Born and raised in a house of integrity, Marlise was now willing to lie and assume false identities to advance her career.
“I kept telling myself, It’s just a job, right? This is not about moral convictions,” says Marlise.
When none of her fellow reporters could get into William Shatner’s wedding, Marlise volunteered, and complete with wine glass and high-heel stilettos, pretended to be drunk by squatting in some bushes outside of the wedding tent. Oddly enough, security spotted her and escorted her back to the tent thinking she was a tipsy wedding guest. Blending into the small crowd of 50 guests was difficult but she did, and even came face to face with the Star Trek legend. Surprisingly Marlise managed to get pictures to publish the story.

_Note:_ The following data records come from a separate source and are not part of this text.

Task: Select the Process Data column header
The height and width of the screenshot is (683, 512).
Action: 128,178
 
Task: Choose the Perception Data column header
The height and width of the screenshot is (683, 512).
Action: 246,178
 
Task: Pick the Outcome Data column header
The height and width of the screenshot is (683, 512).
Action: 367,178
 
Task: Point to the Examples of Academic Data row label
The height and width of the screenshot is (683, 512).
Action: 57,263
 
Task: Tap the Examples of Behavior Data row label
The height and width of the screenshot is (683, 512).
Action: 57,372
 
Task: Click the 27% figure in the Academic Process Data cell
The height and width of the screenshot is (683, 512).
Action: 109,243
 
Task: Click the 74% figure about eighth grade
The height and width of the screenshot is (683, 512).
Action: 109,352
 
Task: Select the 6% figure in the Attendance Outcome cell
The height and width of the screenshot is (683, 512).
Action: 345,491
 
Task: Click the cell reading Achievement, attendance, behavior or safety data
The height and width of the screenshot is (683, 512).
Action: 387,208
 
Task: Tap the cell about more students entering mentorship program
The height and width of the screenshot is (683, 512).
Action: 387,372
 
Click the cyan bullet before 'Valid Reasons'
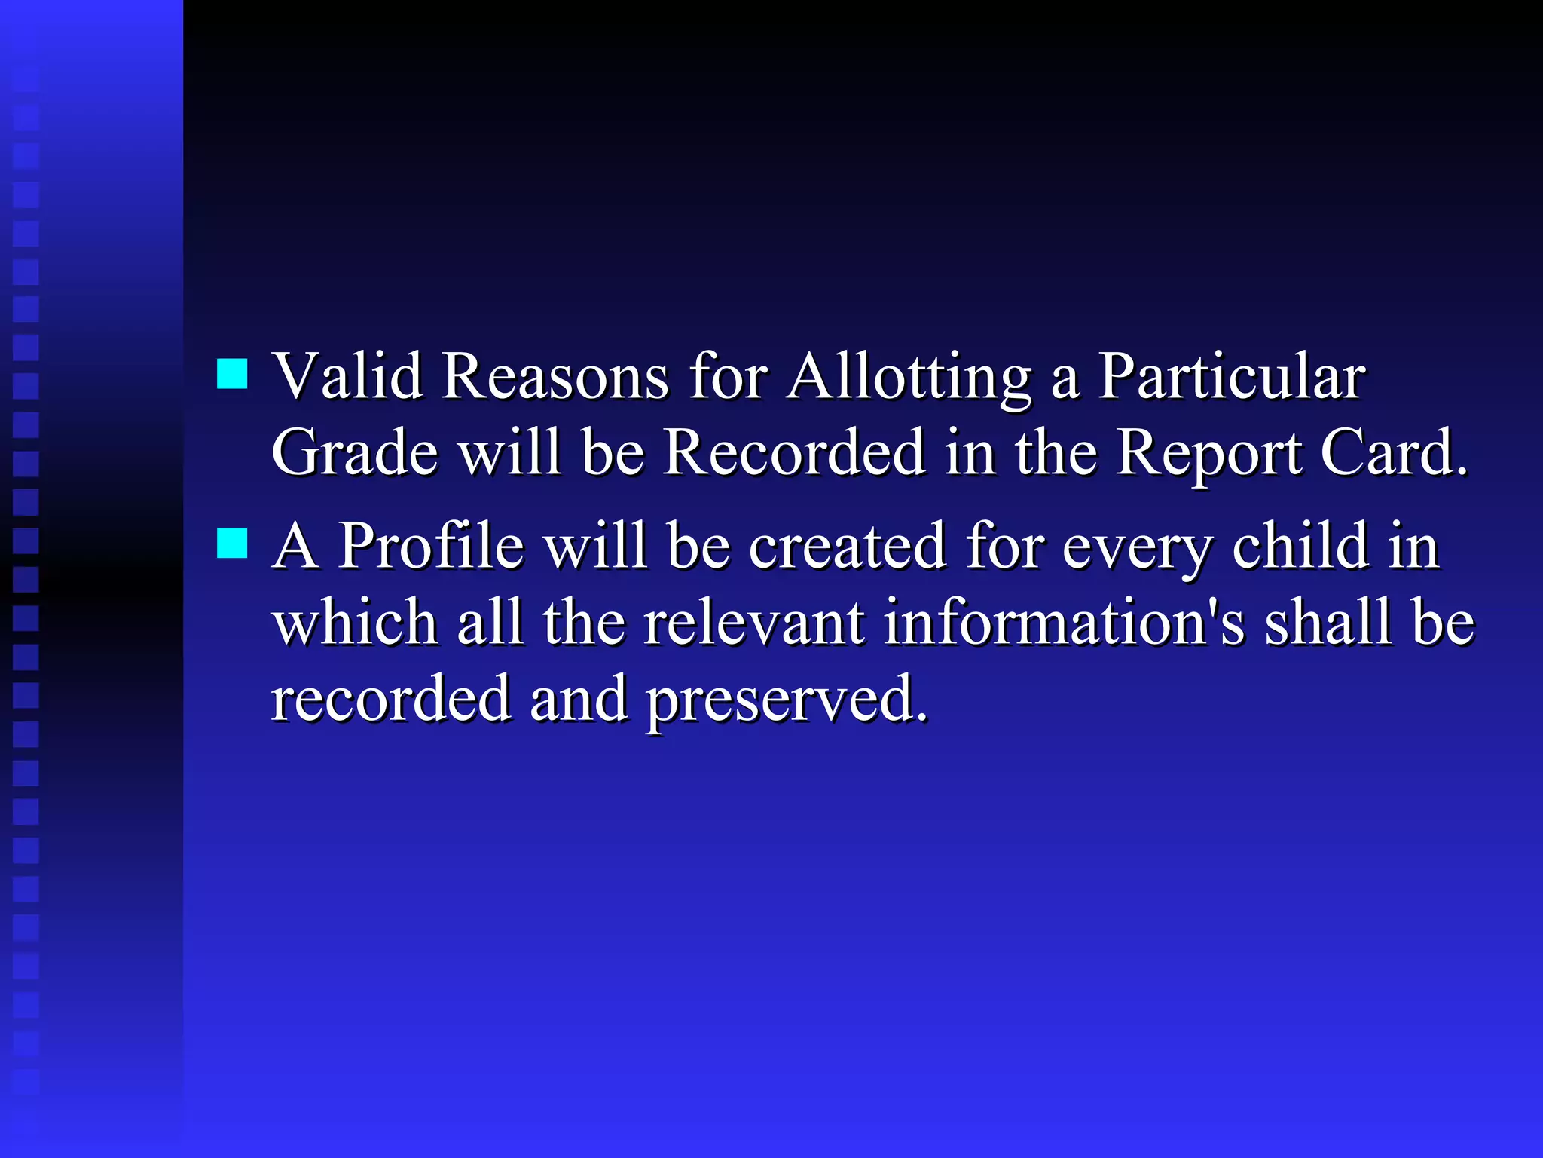click(232, 373)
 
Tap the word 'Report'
click(1208, 454)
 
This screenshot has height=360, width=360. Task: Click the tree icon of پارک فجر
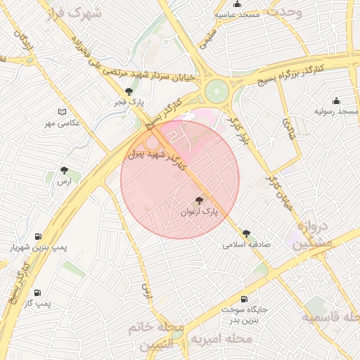coord(128,91)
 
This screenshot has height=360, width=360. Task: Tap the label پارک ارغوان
coord(200,211)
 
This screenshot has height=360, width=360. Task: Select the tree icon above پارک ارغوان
coord(200,200)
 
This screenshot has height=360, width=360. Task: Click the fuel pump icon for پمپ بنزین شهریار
coord(37,237)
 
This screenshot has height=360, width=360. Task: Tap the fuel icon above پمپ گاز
coord(37,292)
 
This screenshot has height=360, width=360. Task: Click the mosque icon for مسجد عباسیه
coord(238,4)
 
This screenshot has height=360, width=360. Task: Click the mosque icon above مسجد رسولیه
coord(336,101)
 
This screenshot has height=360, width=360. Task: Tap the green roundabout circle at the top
coord(217,91)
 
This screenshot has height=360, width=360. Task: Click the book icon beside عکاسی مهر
coord(62,112)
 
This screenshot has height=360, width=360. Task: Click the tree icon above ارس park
coord(65,170)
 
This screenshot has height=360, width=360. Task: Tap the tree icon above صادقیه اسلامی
coord(246,233)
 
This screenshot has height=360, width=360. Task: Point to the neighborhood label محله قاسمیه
coord(330,317)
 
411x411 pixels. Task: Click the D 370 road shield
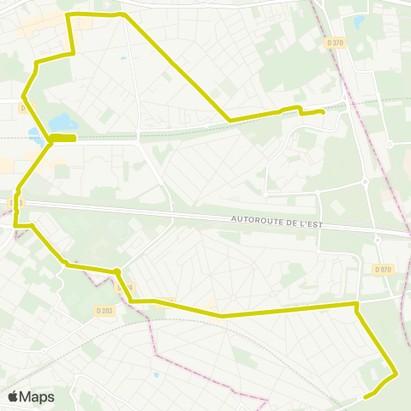coord(335,43)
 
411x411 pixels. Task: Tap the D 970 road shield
coord(383,270)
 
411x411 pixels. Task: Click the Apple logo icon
coord(13,396)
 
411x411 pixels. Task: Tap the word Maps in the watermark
coord(38,396)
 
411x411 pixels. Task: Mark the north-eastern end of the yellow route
coord(322,112)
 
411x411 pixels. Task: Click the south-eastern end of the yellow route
coord(366,396)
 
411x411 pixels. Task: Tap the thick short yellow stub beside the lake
coord(64,137)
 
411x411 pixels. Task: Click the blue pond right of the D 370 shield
coord(359,22)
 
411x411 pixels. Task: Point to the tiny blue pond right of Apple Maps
coord(155,374)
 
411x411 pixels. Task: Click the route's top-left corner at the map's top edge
coord(68,15)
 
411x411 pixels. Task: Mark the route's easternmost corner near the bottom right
coord(396,373)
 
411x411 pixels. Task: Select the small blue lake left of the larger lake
coord(34,134)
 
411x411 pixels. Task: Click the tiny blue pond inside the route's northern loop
coord(124,58)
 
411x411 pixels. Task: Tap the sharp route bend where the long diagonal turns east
coord(229,120)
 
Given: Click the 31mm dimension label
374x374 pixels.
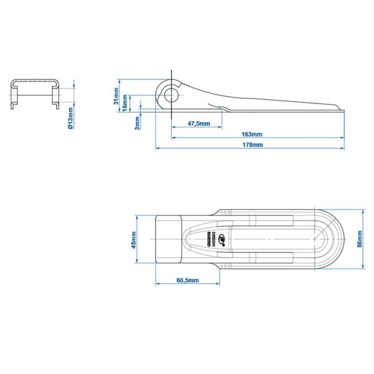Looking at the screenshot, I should click(117, 94).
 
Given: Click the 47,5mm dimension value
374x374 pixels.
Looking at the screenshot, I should click(198, 123).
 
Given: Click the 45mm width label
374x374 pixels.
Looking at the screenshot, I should click(133, 240).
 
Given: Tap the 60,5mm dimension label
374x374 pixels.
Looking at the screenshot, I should click(187, 280).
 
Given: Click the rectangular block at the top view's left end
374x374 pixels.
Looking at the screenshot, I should click(169, 239).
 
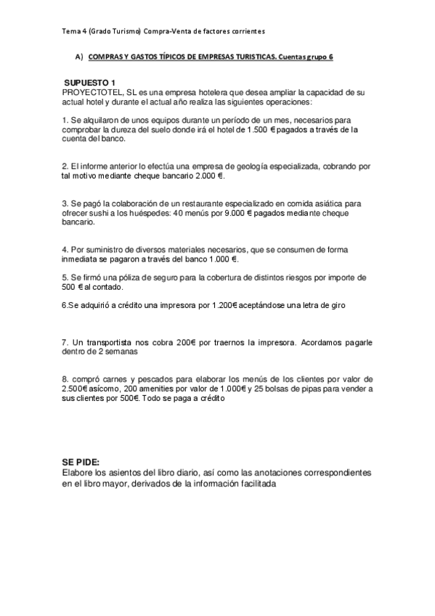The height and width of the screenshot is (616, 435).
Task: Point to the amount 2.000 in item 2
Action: [x=206, y=175]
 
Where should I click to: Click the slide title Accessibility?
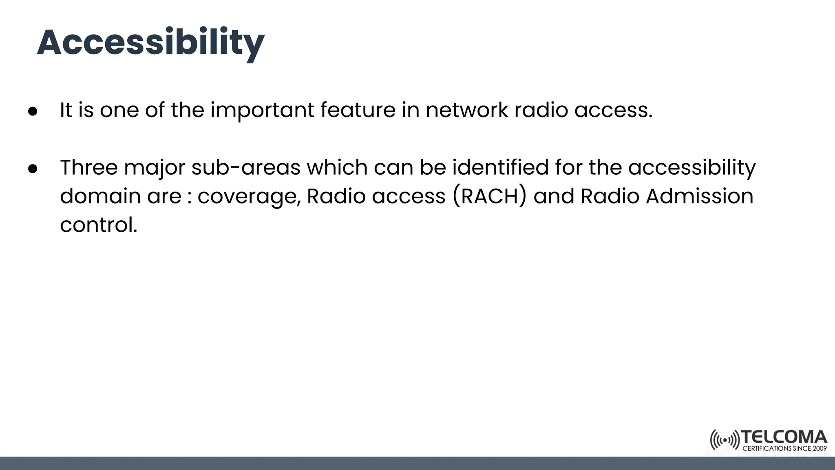click(x=150, y=43)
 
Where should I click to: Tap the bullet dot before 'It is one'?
click(x=33, y=111)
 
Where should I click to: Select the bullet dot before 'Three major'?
click(x=33, y=168)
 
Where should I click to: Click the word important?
click(x=262, y=110)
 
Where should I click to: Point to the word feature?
click(x=358, y=110)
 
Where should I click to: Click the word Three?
click(x=88, y=167)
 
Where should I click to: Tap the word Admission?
click(x=699, y=196)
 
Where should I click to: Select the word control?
click(x=98, y=225)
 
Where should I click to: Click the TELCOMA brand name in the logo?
click(x=783, y=437)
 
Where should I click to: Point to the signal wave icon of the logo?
click(x=725, y=440)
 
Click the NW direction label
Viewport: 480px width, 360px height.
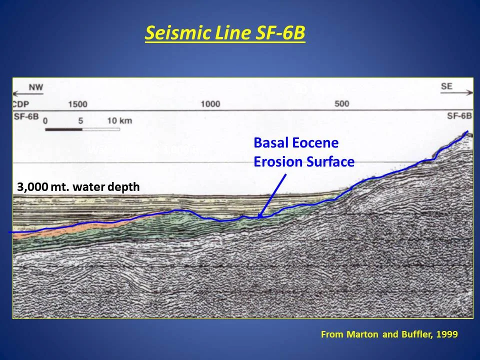coord(36,87)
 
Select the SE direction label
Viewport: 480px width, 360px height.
coord(446,86)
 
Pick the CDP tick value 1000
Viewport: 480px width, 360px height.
coord(210,104)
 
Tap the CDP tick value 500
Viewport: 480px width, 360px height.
coord(342,104)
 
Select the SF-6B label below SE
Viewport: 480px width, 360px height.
coord(459,116)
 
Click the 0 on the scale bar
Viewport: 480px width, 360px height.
coord(46,121)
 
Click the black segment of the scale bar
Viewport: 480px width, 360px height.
coord(64,130)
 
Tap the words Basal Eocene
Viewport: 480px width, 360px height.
coord(296,143)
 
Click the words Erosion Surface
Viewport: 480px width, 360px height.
coord(304,162)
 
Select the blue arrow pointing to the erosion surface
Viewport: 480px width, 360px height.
coord(272,195)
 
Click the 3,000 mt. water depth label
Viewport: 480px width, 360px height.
coord(78,187)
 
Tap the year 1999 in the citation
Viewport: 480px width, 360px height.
coord(446,334)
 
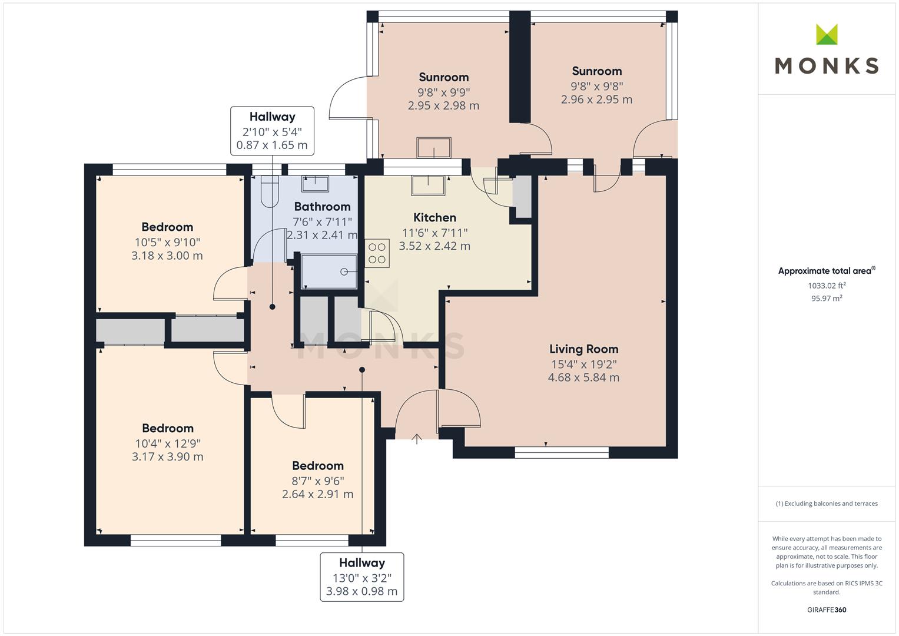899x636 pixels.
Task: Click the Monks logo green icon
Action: tap(826, 34)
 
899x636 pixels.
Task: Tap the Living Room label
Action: tap(583, 349)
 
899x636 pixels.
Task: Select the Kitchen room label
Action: tap(434, 217)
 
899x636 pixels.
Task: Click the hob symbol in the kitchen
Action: tap(377, 253)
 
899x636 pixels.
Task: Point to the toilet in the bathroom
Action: tap(269, 191)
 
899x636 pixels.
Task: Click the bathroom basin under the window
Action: tap(315, 183)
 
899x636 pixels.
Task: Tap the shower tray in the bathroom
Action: tap(329, 271)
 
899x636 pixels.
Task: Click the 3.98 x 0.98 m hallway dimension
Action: tap(361, 591)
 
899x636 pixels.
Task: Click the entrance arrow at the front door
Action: tap(417, 439)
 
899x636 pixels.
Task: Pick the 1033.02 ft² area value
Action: tap(827, 286)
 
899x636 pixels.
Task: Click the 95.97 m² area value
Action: tap(827, 299)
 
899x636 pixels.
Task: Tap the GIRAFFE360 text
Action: tap(827, 610)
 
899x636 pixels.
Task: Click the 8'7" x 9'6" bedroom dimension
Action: tap(317, 481)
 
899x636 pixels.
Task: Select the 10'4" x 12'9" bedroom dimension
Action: tap(167, 443)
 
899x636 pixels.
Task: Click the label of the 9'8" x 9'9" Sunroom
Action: tap(443, 77)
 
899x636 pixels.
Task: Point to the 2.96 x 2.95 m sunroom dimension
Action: tap(596, 100)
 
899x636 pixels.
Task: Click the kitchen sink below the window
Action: tap(428, 185)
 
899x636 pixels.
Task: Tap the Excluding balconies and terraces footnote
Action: tap(827, 504)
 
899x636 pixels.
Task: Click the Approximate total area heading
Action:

Once in order to get information on Jodie Foster, one of Hollywood’s most private celebrities, Marlise took a neighbor’s cat into the same vet where Jodie was spotted with her dog a few days earlier. At the time, Jodie was pregnant but the identity of the father was unknown. After Jodie gave birth, Marlise used a floral arrangement as a decoy to make her way to the nurses’ station and even paused at the doorway to try to overhear anything that could be included in a story. Ultimately, Marlise was forced to rely on other sources to fill in the gaps.
Impressed with her willingness to get the story, editors pushed her to other assignments that seemed impossible to complete. With time, Marlise became indispensable to the tabloids. She became aggressive and loved the challenge.
Over the next three years, Marlise would break more than 200 stories, becoming the youngest tabloid journalist to penetrate the Hollywood scene.
“This job was the ultimate lure for an adrenaline junkie,” says Marlise. “For Globe, I was prepared to jeopardize my morals….and somehow justify it all through the use of my pen.”
Eventually Marlise’s life of lies and deception took a toll on her emotionally. She started having doubts about what she was doing and realized that some of her stories were hurting real people. When a photo came in about Madonna gaining weight, Marlise was reluctant to write a story. She felt like the photo had been stretched which made it appear that Madonna had put on 20 pounds. Marlise was instructed to write the story, and she did.
When Marlise went home that night, she was incredibly sad. She stayed awake drawing, painting and writing in her journal. Marlise spent days in her office and nights under the covers crying herself to sleep. It was her first exposure to depression.
When the Globe was bought out by the owners of Star and The National Enquirer in 2000, Marlise felt like it was a good time to break free from her career. One night when Marlise told her sister that she wanted to quit the tabloids, Heidi pulled out a Bible and gave it to her sister. Marlise idly flipped it open to Job where her eyes fell on the words, "What I feared has come upon me; what I dreaded has happened to me. I have no peace, no quietness; Ihave no rest, but only turmoil."
The following morning, Marlise typed out a letter of resignation. She took a job as a nanny for one of Switzerland’s most influential families, but her passions for travel and writing led her to become a freelance journalist.
Marlise took a 13-month surfing and snowboarding expedition through 28 countries. After returning from her trip, Marlise’s mother encouraged her to develop her journals into a memoir. Marlise says it wasn’t one thing in particular that made her see the light, but it was a process for her to return to her faith in Christ.
“It was a gradual quest,” says Marlise. “Eventually it came to a point where it was God or nothing else.”